The State Farm-sponsored study was even more revealing when it came to those who would consider riding in a vehicle with autonomous/self-driving capabilities, with 30 to 40 percent saying they would only if the vehicle was in an area with few or no other vehicles, in low speed areas, or for very short rides (under 10 minutes).
However, a more recent study by the research group AutoPacific found that more than half of 900 vehicle owners surveyed think self-driving vehicles are a good idea. Could it be a shift in public thinking? Maybe, but the AutoPacific study also found that only 23 percent of the people surveyed were interested in owning a self-driving vehicle. That’s hardly a raving endorsement. But does our general desire to live in a world where everything is faster and easier suggests that our apprehension about the technology is likely a passing phase, much like other innovations that have become widely accepted?
Either way, the truth of the matter is that we’re still years away from the mass implementation of self-driving vehicles on the road. Based on most industry speculations, it’ll likely be more than a decade before consumers can order driverless cars on demand. However, in recent months, some critics have wondered if the entire idea of self-driving technology on public roads needs to be put on hold, in light of what appears to be the first case of a pedestrian fatality involving self-driving Uber vehicle earlier this year, coupled with the death of another Tesla driver using autopilot.
“These two recent crashes remain under investigation, and we will not engage in speculation regarding the causes of each.
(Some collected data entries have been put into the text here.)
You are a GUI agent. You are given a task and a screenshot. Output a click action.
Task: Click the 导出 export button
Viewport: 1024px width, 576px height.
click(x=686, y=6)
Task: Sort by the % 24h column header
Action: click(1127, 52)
But what remains quite clear is that we have a long road of development and testing ahead of us before we can count on the safety benefits of automated vehicles,” says Kelly Nantel, vice president of communications and advocacy for the National Safety Council.
Dave Sullivan, manager of Product Analysis for the research firm AutoPacific, paints a grimmer picture about the future of fully autonomous vehicles, in light of the two accidents.
“These deaths will not be the last,” the senior industry analysis tells Playboy. “They gained a tremendous amount of attention for the tragic results but it goes to show how much complexity there is with this new technology. This technology still has to deal with things we see on a daily basis such as snow, intoxicated drivers, distracted drivers and other obstacles. If anyone thinks that the death of the pedestrian by the Uber Volvo is the last, they are not looking at this realistically.”
Despite all the concerns about the safety of self-driving cars, the number of deaths involving human drivers is still far greater than that of autonomous vehicles.
The biggest issue with driverless vehicles, says Sullivan, is that we're expecting a computer to make life and death decisions, coupled with the fact that humans write the code for the vehicles. “Anything humans do leaves room for error. I think the ethical decisions are going to be tough. Who will end up being at fault? One third of the roads in the U.S. are not paved. This presents some challenges in itself,” notes Sullivan.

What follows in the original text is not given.